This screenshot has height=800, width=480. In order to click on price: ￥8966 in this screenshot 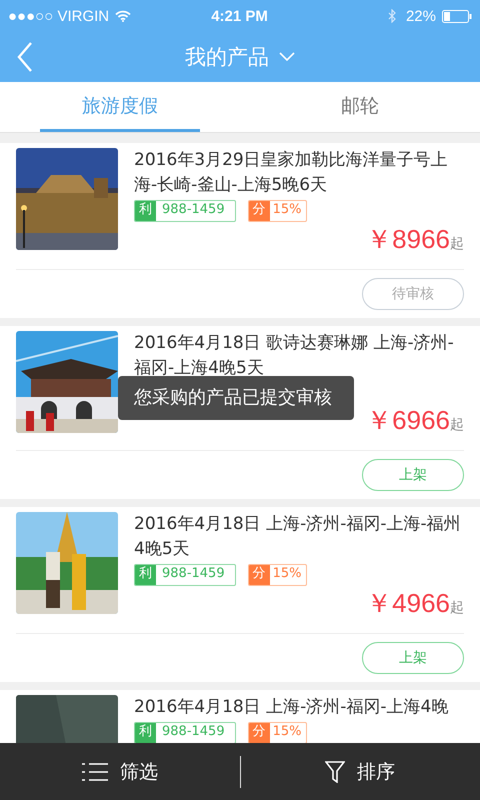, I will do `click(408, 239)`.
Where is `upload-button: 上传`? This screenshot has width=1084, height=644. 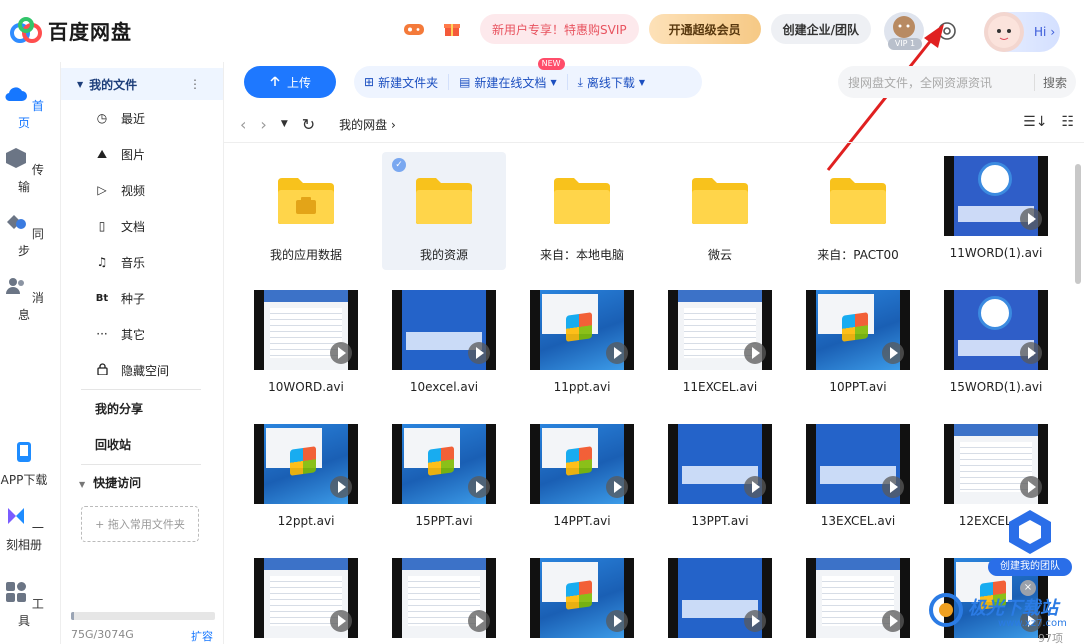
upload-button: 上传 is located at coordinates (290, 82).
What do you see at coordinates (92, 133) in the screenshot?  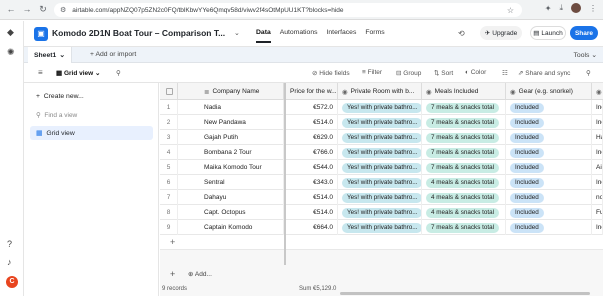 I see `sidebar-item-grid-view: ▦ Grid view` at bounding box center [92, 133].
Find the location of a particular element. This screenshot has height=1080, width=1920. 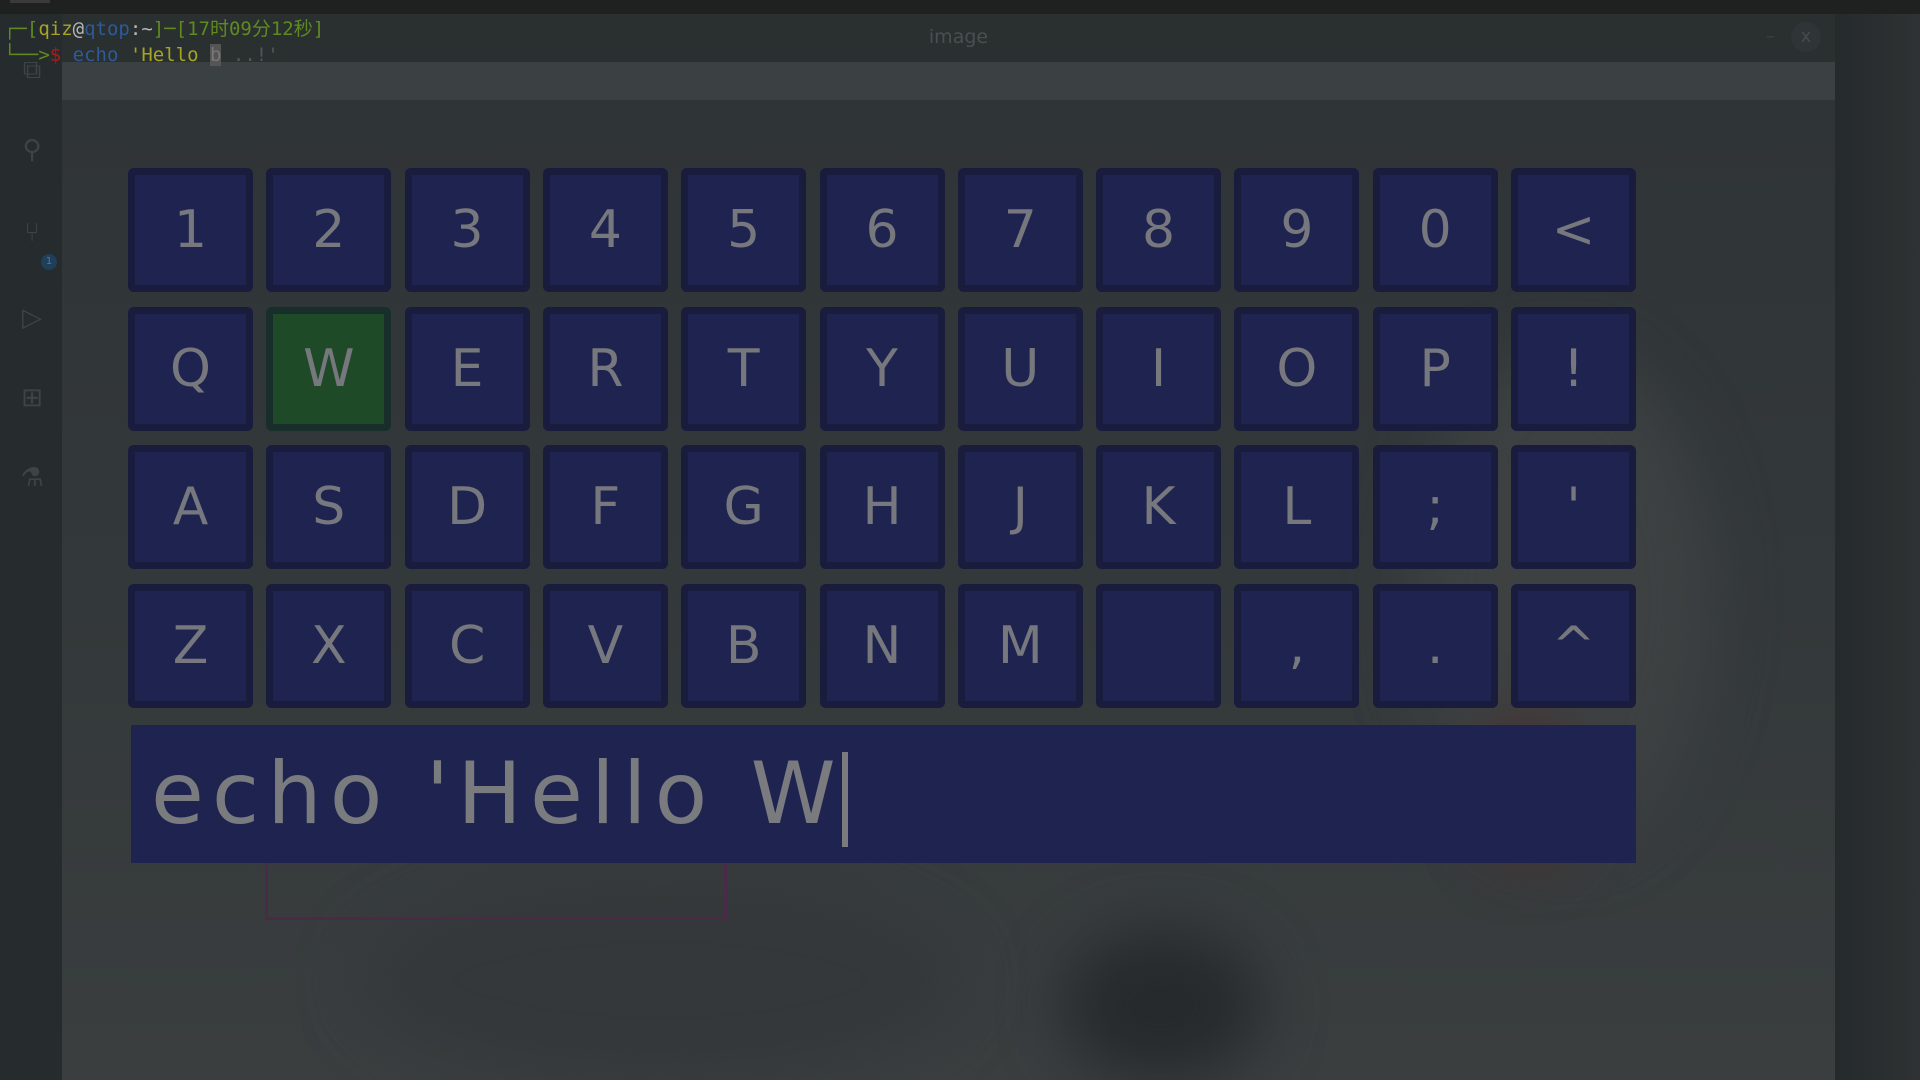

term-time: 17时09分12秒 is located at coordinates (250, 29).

+ + +

**Try it**
Write out again, word for word, the lines from the line with "has width=1084, height=644." to the line with "upload-button: 上传 is", both of those lines included, and leave the pictures out of your answer.

**The completed task**
Where is `upload-button: 上传`? This screenshot has width=1084, height=644. 
upload-button: 上传 is located at coordinates (290, 82).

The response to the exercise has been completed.